Neurofilaments in pre-symptomatic ALS and the impact of genotype

Abstract

Objective. To evaluate serum and cerebrospinal fluid (CSF) levels of phosphorylated neurofilament heavy (pNfH), and to compare these to levels of neurofilament light (NfL), as biomarkers of pre-symptomatic ALS. Design. The study population includes 34 controls, 79 individuals at-risk for ALS, 22 ALS patients, and 14 phenoconverters. At-risk individuals are enrolled through Pre-Symptomatic Familial ALS (Pre-fALS), a longitudinal natural history and biomarker study of individuals who are carriers of any ALS-associated gene mutation, but who demonstrate no clinical evidence of disease at the time of enrollment. pNfH and NfL in serum and CSF were quantified using established enzyme-linked immunosorbent assays. Results. There is a longitudinal increase in serum pNfH in advance of the emergence of clinically manifest ALS. A similar pattern is observed for NfL, but with the absolute levels also frequently exceeding a normative threshold. Although CSF data are more sparse, similar patterns are observed for both neurofilaments, with absolute levels exceeding a normative threshold prior to phenoconversion. In serum, these changes are observed in the 6-12 months prior to disease among SOD1 A4V mutation carriers, and as far back as 2 and 3.5 years, respectively, in individuals with a FUS c.521del6 mutation and a C9ORF72 hexanucleotide repeat expansion. Conclusions. Serum and CSF pNfH increase prior to phenoconversion. In CSF, the temporal course of these changes is similar to NfL. In serum, however, pNfH is less sensitive to pre-symptomatic disease than NfL. The duration of pre-symptomatic disease, as defined by changes in neurofilaments, may vary depending on underlying genotype.

Figure 1.. Baseline levels of pNfH in serum and CSF

(A) Serum pNfH (pg/ml); and (B) CSF pNfH (pg/ml). Boxes show median, and 25^th and 75^th percentiles; whiskers extend to a maximum of 1.5 x interquartile range (IQR), or to the most extreme value if it is less than 1.5 x IQR from the 25^th or 75^th percentile. CSF = cerebrospinal fluid; pNfH = phosphorylated neurofilament heavy.

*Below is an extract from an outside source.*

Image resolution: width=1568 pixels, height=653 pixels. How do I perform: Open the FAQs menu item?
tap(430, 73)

Figure 2.. Scatterplot of baseline serum pNfH levels vs. age

Although pNfH levels are slightly higher among older individuals in the control group (open circles) and at-risk group (open triangles), the magnitude of this increase is negligible in comparison to the levels of pNfH observed among ALS patients (closed squares); that is, older age does not explain the increase in serum pNfH among ALS patients. Vertical dashed lines demarcate age groups (< 40, 40-60 and > 60 years). ALS = amyotrophic lateral sclerosis; NfL = neurofilament light; pNfH = phosphorylated neurofilament heavy.

Figure 3.. Longitudinal changes in serum pNfH concentrations (pg/ml)

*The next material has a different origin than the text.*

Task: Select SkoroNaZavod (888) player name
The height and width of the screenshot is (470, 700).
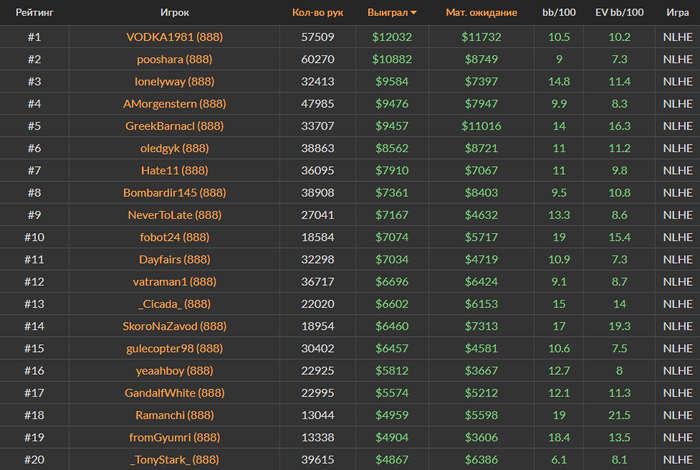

(A) Controls; (B) at-risk individuals who remain pre-symptomatic throughout follow-up; (C) phenoconverters; and (D) ALS patients. The x-axis in (A) and (B) shows years since baseline. The x-axis in (C) and (D) shows years to or since the onset of symptoms/signs, which is marked by the vertical dashed line at year = 0. ALS = amyotrophic lateral sclerosis; pNfH = phosphorylated neurofilament heavy. Shading indicates the 95th percentile of all available data among controls.

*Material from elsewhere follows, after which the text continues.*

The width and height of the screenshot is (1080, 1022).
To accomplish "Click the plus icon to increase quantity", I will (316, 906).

Figure 4.. Longitudinal changes in serum NfL and pNfH among phenoconverters

(A) Serum pNfH; (B) serum NfL; (c) CSF pNfH; (d) CSF NfL each plotted on the natural logarithm scale. The x-axis shows years to or since the onset of symptoms/signs, which is marked by the vertical dashed line at year = 0. The gray area covers the range of values within the normative threshold, defined here as the 95^th percentile of serum NfL or pNfH values observed in the control group. Colors indicate genotype, with SOD1 A4V in solid red, SOD1 non-A4V in dotted red, FUS in green, and C9orf72 in blue. The closed circles mark the levels that are elevated above the normative threshold. ALS = amyotrophic lateral sclerosis; NfL = neurofilament light; pNfH = phosphorylated neurofilament heavy.